Friday Feb 03, 2023

Bidens comfort families as US to review police response to shooting


President Joe Biden has sought to comfort families devastated by America’s 213th mass shooting this year as the US Justice Department announced a review of the police response.

The Texas visit is Mr Biden’s third presidential trip to a shooting massacre site, including earlier this month when he visited Buffalo, New York, after a gunman killed 10 Black people in a grocery store.

Mr Biden and wife Jill, herself a teacher, laid a bouquet of flowers at the memorial at Robb Elementary in Uvalde and hugged the school’s principal Mandy Gutierrez.

They later attended Sunday mass at the Sacred Heart Catholic Church where all the pews were filled.

The Bidens will meet with victims’ families, survivors and first responders.

The Justice Department review is a significant development and was announced in response to a request from Uvalde’s mayor Don McLaughlin.

It will look closely at how law enforcement handled the country’s worst mass shooting since Sandy Hook in 2012.

It comes amid growing anger over the decision by law enforcement agencies to allow the shooter to remain in a classroom for nearly an hour while police waited in the hallway.

As children inside the building phoned 9-11 begging for help, the officers waited for a janitor to bring the keys.

Authorities have admitted it was the “wrong decision” not to storm the building sooner which parents outside the school had been desperately pleading with police do to.

“The goal of the review is to provide an independent account of law enforcement actions and responses that day, and to identify lessons learned and best practices to help first responders prepare for and respond to active shooter events,” said DOJ spokesman Anthony Coley in a statement.

“As with prior Justice Department after-action reviews of mass shootings and other critical incidents, this assessment will be fair, transparent, and independent.

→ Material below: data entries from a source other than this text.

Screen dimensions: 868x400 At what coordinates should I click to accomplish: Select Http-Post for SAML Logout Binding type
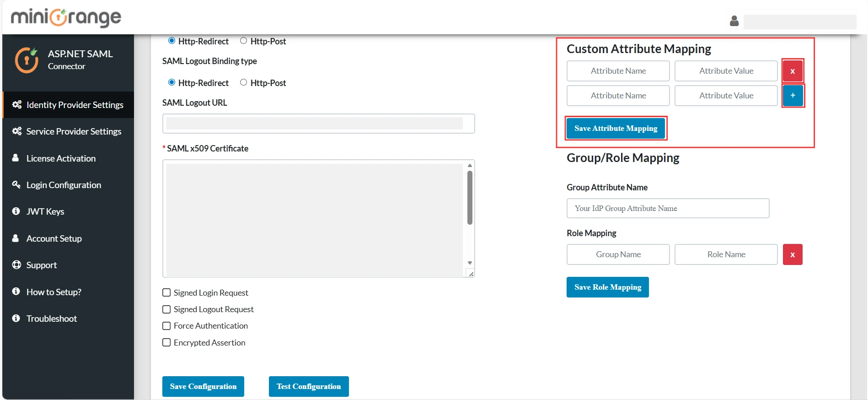point(243,82)
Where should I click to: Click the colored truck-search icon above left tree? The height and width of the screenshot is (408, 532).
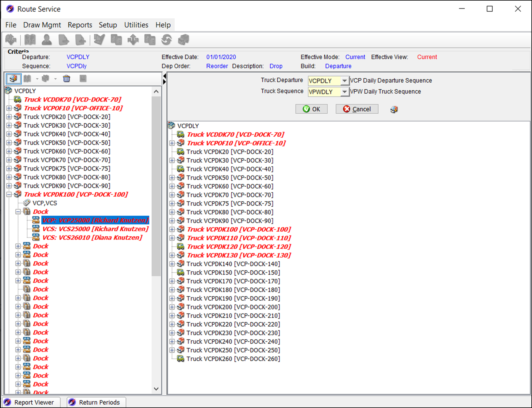[x=13, y=78]
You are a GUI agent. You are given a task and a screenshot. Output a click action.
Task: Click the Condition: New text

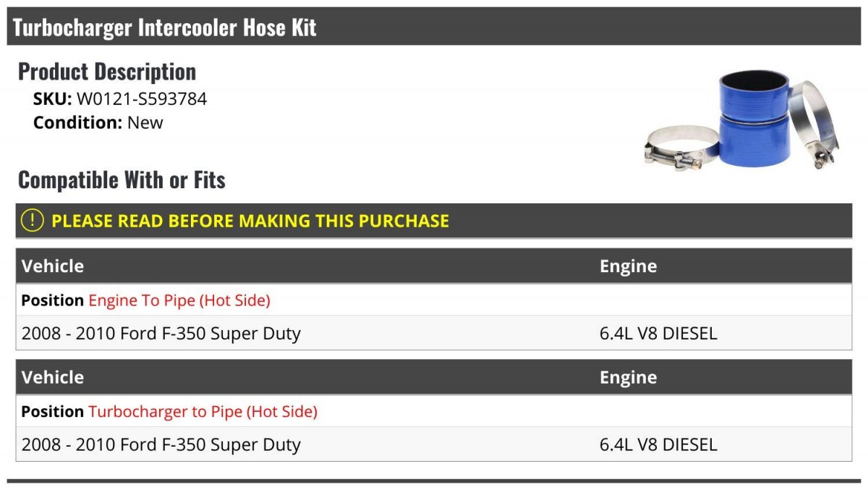(98, 122)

The Justice Department will publish a report with its findings at the conclusion of its review.”

Police say the gunman, 18-year-old Salvador Ramos, entered the school on Tuesday with an AR-15 semi-automatic rifle after earlier killing his grandmother.

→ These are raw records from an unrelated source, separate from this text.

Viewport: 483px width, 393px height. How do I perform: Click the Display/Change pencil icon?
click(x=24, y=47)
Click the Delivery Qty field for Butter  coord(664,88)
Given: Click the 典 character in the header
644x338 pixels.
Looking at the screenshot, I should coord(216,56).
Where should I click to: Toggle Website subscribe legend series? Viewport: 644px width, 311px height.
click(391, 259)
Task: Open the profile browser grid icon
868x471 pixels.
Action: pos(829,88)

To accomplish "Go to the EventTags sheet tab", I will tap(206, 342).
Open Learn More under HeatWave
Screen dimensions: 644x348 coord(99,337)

Julian Moreno, a former pastor at Primera Iglesia Bautista and great-grandfather of one of the girls killed, said police made a huge error but that he felt “sorry for them because they have to live with that mistake of just standing by”.

Grieving local families attended Sunday mass. Photo: Getty

Mr Biden was accompanied on Sunday by Texas Governor Greg Abbott, a Republican who opposes new gun restrictions, and other local officials.

“We need help, Governor Abbott,” some in the crowd yelled as Mr Biden arrived at the school.

Others shouted: “Shame on you, Abbott.”

White House aides and close allies say Mr Biden is unlikely to wade into specific policy proposals or take executive action on firearms to avoid disrupting delicate negotiations in the divided Senate.

Democrats in the Senate also dialled down the rhetoric as negotiations continued during the chamber’s Memorial Day holiday recess this week.

“We’ve got to be realistic about what we can achieve,” Senate Judiciary Chairman Dick Durbin told CNN on Sunday.

Durbin’s fellow Democrats narrowly control the 50-50 split Senate but need 60 votes to pass most legislation.

Vice President Kamala Harris called for a ban on assault-style rifles during a trip to Buffalo on Saturday, calling such firearms “a weapon of war”.

Leading Republicans like US Senator Ted Cruz of Texas, former president Donald Trump and Abbott have rejected calls for new gun control measures and instead suggested investing in mental health care or tightening school security.

Ramos, a high school dropout, had no criminal record and no history of mental illness but had posted threatening messages on social media.